Kosmyna and colleagues at the MIT Media Lab (2025) provide the most direct, if most preliminary, evidence. In an EEG study, 54 participants wrote essays using an LLM, a search engine, or no tools. The LLM group showed the weakest neural connectivity, became more passive over successive sessions, and frequently could not quote sentences from essays they had just produced — a marker of weak memory encoding and diminished ownership. The authors describe an accumulation of “cognitive debt.” The study is a small, short-term preprint and should be read as suggestive rather than settled.

Together these findings describe a dependency loop. The organization adopts AI for speed; employees rely on it for convenience; the effort spent on independent reasoning falls; verification quality declines; AI errors become harder to detect; and the organization grows dependent on a system it can no longer adequately supervise. Governance exists to break this loop.
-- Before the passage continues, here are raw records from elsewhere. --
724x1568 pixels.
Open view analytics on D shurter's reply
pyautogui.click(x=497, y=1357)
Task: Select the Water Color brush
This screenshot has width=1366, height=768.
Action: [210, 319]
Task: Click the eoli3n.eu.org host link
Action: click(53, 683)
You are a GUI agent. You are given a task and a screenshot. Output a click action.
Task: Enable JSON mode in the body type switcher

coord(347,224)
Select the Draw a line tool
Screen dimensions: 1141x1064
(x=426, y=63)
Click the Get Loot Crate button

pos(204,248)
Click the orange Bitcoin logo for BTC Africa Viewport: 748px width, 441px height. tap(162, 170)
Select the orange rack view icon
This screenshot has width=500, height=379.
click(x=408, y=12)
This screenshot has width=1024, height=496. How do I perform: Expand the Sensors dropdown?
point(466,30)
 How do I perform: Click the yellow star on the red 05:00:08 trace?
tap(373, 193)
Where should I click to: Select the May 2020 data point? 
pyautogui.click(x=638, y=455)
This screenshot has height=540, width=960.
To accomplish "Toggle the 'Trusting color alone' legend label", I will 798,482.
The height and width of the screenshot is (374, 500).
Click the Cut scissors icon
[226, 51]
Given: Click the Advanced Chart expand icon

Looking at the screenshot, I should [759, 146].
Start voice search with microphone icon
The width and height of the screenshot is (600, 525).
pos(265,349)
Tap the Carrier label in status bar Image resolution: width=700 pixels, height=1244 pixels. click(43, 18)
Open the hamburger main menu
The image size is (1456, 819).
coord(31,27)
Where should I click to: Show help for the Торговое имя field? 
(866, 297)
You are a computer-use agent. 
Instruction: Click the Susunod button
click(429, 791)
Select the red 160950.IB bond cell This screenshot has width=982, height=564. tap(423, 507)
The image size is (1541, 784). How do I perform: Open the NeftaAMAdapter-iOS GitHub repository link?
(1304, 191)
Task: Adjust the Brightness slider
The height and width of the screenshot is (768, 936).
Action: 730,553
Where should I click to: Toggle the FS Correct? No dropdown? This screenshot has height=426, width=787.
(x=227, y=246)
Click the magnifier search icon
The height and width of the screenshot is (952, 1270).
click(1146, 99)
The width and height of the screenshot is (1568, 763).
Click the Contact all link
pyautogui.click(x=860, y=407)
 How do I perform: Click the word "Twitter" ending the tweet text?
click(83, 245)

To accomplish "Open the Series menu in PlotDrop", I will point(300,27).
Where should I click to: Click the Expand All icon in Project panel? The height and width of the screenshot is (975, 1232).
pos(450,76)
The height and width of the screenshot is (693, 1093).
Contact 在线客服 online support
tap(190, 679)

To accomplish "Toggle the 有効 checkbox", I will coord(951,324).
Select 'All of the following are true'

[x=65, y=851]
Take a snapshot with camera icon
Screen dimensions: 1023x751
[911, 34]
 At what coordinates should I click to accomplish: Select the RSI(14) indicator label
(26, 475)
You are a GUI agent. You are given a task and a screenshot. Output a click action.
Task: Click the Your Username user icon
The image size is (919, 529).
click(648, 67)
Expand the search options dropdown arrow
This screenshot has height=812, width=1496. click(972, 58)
Table 1. Selected empirical studies on AI use and human cognition.

Article content

5. Automation Bias: Why a Human in the Loop Is Not Automatically a Control

Many organizations claim safety because a human remains “in the loop.” But a human in the loop is not automatically a control. If the reviewer lacks expertise, time, authority, or access to the underlying evidence, the oversight is merely symbolic. The relevant failure has a name: automation bias, the tendency to over-trust automated recommendations. A 2025 review in AI & Society applying PRISMA methodology to 35 peer-reviewed studies found that trust, expertise, AI literacy, verification demands, and the quality of explanations all shape whether humans appropriately challenge AI output (Romeo & Conti, 2025).

Enterprise AI worsens this by design. Outputs arrive fluent, well-formatted, and confident, and that presentation manufactures trust independent of accuracy. Real oversight therefore asks more than whether a human was involved. It asks whether the reviewer had the expertise to judge the output, whether they saw the supporting evidence, whether uncertainty was made visible, whether alternatives were considered, whether the approval was logged, and whether the decision could be reconstructed later. Absent those conditions, “human-in-the-loop” is a compliance phrase, not a safety mechanism.

6. Hallucination Is a Governance Problem, Not Only a Model Problem

Hallucination is usually framed as a technical defect. In the enterprise it is also a governance failure, because the organization is responsible for how a false claim is used. The legal sector illustrates the stakes. A Stanford study found that general-purpose chatbots produced hallucinations on 58 to 82% of legal queries, and a follow-up from Stanford's RegLab found that even specialized, retrieval-grounded legal research tools hallucinated in at least one in six queries (Magesh et al., 2024). The specialized-tool figures were disputed by vendors on methodological grounds, and models continue to improve, but the lesson holds: fluent, well-cited output can still be wrong, and a confident tone is not a reliability signal.

The governance response is to require provenance. An AI answer treated as authoritative should be traceable to something verifiable — approved documents, database records, tool results, test outputs, audit logs, human approvals, policy rules, or external citations. A system that cannot show where its answer came from should not be trusted as a source of truth, however polished its prose.

7. The “Native” Trap: A Lesson From the Digital-Native Era

The digital-native episode is a direct warning, because the same rhetorical move is now under way. The word native smuggles in a claim: that the skill comes naturally, that it need not be taught, and that comfort equals competence. With digital technology, that assumption led schools and universities to under-teach information literacy on the premise that students would simply absorb it. A substantial literature, crystallised in Bennett, Maton, and Kervin's (2008) critical review, found little evidence for the assumption; the cohort confidently labelled fluent proved measurably vulnerable to misinformation and shallow engagement. Prensky himself later moved away from the framework.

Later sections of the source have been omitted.